Data extracts:
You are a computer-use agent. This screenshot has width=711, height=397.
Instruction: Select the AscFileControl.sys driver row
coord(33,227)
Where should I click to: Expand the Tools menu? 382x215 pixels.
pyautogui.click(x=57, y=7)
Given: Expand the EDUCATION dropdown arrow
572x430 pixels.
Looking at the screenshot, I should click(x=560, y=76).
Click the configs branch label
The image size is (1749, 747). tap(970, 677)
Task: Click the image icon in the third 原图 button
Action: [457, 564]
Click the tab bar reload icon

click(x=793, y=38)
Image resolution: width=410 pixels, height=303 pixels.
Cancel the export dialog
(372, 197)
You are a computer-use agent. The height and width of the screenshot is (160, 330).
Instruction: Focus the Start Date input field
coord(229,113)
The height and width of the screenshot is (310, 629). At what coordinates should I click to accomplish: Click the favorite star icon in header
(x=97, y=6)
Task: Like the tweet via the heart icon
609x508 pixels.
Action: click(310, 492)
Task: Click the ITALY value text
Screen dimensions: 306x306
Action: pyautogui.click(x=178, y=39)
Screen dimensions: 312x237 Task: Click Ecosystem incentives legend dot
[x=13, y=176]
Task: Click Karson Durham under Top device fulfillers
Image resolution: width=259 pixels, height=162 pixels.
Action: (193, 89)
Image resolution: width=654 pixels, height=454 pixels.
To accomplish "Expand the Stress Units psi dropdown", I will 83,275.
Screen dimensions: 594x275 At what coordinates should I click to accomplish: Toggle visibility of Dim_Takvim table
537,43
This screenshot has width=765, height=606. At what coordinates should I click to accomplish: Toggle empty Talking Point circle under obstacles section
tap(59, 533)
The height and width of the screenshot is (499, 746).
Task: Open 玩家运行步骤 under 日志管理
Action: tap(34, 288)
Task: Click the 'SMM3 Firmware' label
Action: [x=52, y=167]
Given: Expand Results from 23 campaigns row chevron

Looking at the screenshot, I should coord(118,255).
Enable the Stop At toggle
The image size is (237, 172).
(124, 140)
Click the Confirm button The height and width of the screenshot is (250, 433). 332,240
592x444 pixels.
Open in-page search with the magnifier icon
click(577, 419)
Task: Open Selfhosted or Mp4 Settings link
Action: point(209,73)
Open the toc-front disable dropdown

Your instructions: Transcribe the records in full, keeping every character as it is.

Output:
You are a computer-use agent. This screenshot has width=711, height=397.
Instruction: Select the AscFileControl.sys driver row
coord(33,227)
Where should I click to: Expand the Tools menu? 382x215 pixels.
pyautogui.click(x=57, y=7)
Given: Expand the EDUCATION dropdown arrow
572x430 pixels.
Looking at the screenshot, I should click(x=560, y=76).
Click the configs branch label
The image size is (1749, 747). tap(970, 677)
Task: Click the image icon in the third 原图 button
Action: [457, 564]
Click the tab bar reload icon

click(x=793, y=38)
Image resolution: width=410 pixels, height=303 pixels.
Cancel the export dialog
(372, 197)
You are a computer-use agent. The height and width of the screenshot is (160, 330).
Instruction: Focus the Start Date input field
coord(229,113)
The height and width of the screenshot is (310, 629). At what coordinates should I click to accomplish: Click the favorite star icon in header
(x=97, y=6)
Task: Like the tweet via the heart icon
609x508 pixels.
Action: click(310, 492)
Task: Click the ITALY value text
Screen dimensions: 306x306
Action: pyautogui.click(x=178, y=39)
Screen dimensions: 312x237 Task: Click Ecosystem incentives legend dot
[x=13, y=176]
Task: Click Karson Durham under Top device fulfillers
Image resolution: width=259 pixels, height=162 pixels.
Action: (193, 89)
Image resolution: width=654 pixels, height=454 pixels.
To accomplish "Expand the Stress Units psi dropdown", I will 83,275.
Screen dimensions: 594x275 At what coordinates should I click to accomplish: Toggle visibility of Dim_Takvim table
537,43
This screenshot has width=765, height=606. At what coordinates should I click to accomplish: Toggle empty Talking Point circle under obstacles section
tap(59, 533)
The height and width of the screenshot is (499, 746).
Task: Open 玩家运行步骤 under 日志管理
Action: tap(34, 288)
Task: Click the 'SMM3 Firmware' label
Action: [x=52, y=167]
Given: Expand Results from 23 campaigns row chevron

Looking at the screenshot, I should coord(118,255).
Enable the Stop At toggle
The image size is (237, 172).
(124, 140)
Click the Confirm button The height and width of the screenshot is (250, 433). 332,240
592x444 pixels.
Open in-page search with the magnifier icon
click(577, 419)
Task: Open Selfhosted or Mp4 Settings link
Action: point(209,73)
Open the toc-front disable dropdown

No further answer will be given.